Traditionally, women have assumed the role of the caregiver, while husbands sought to provide financial support for their families. Society has come a long way since and women are now leaders and working professionals in their own right.
Increasingly, the domain of marriage is becoming a partnership between husband and wife. Household responsibilities and domestic affairs are no longer a one-way street, but are managed together and shared.
Benefits of sharing household responsibilities
There are many benefits when you and your spouse share your responsibilities at home. Some of them include:
- Easing family stress, resulting in fewer arguments at home
- Giving couples more time for activities that both enjoy
- Breaking away from gender stereotypes (e.g. men go to work, and women stay home to watch over the kids and manage household chores)
- Giving couples an opportunity to achieve a fair balance at home
Did you know?
A new study done by the University of Missouri and Utah State University has revealed that husbands and fathers who helped out with household chores have happier marriages. Marriages were happier when couples worked together on their responsibilities, regardless of the type of house chores they were working on.
Sharing and caring
While many couples would agree that household chores and parenting responsibilities should be shared, few actually find a split that works. Here are some tips on how couples can manage their house chores efficiently and effectively:
- Decide who does what.There will always be bills to pay, dishes to do, dirty laundry and kids to run after at home. Determining what needs to be done and who does what, will help couples get a clearer picture of the workload distribution. Draw a roster if you have to. This will help you even out your responsibilities, as well as to plan your daily schedules in advance. So if you have always been doing the dishes while your spouse does the laundry, perhaps you can switch your responsibilities every once in a while.

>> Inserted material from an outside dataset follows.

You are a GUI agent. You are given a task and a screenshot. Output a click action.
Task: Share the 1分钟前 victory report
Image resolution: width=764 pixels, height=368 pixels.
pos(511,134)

- Don’t practice the 50/50 split.Splitting your chores right down the middle makes your marital relationship more of a business relationship than an intimate one. According to a recent Norwegian study, couples who adopt the 50/50 approach are more likely to end in divorce. So avoid keeping score on your household chores. Instead, work together as a team. For example, if the kitchen needs cleaning, you can start with the cupboards, while your partner mops the floor.
- Take turns to care for your child.If you have a baby, caring for him is a round-the-clock adventure. Many couples can get tired and frustrated from their endless baby duties. Work out a schedule that will allow you and your spouse to both rest and care for your baby. If you are breastfeeding, perhaps your partner can handle night-time diaper changes. If you’re using a bottle, take turns feeding the baby.
- Stay united.The presence of a child in your home can create conflict between you and your spouse. Having grown up in different environments, you are bound to have different sets of values, expectations and discipline methods when it comes to parenting. However, when it comes to your child, they need to see that both their parents are a united front. The trick is to learn how to meet in the middle on your ideals on parenting, discipline and childraising, and come up with a plan that both of you can agree on and follow through.
- Be open to changes.As with the trials and tribulations in life, remember that nothing is ever set in stone. If your roster does not fall into place at first, be prepared to make the necessary changes to accommodate with both your busy schedules. Do not be discouraged by setbacks. Instead, use them as fodder to assess what may or may not work, and gradually improve on your roster.
- Turn up the music.Whether you are dusting or vacuuming or teaching your kids how to cook, a little bit of music always helps to lighten up the mood. Listening to music also reduces stress and anxiety, so be sure to turn up the music while you engage in your chores.
- Make a habit of thanking each other.Make a habit of thanking each other. Ever heard of the saying, “A little thanks goes a long way?” A simple “thank you” can speak volumes of your gratitude and appreciation towards your partner. Recognising his or her hard work in maintaining a functional household will likely breed efficacious behaviours in the long run. This makes navigating through the endless enormity of house chores just that much easier
Breaking old habits and redistributing the workload at home requires commitment and often involves lots of trial and error. But the effort you put into sharing responsibilities with your spouse will foster a relationship in which both of you will feel like equal partners.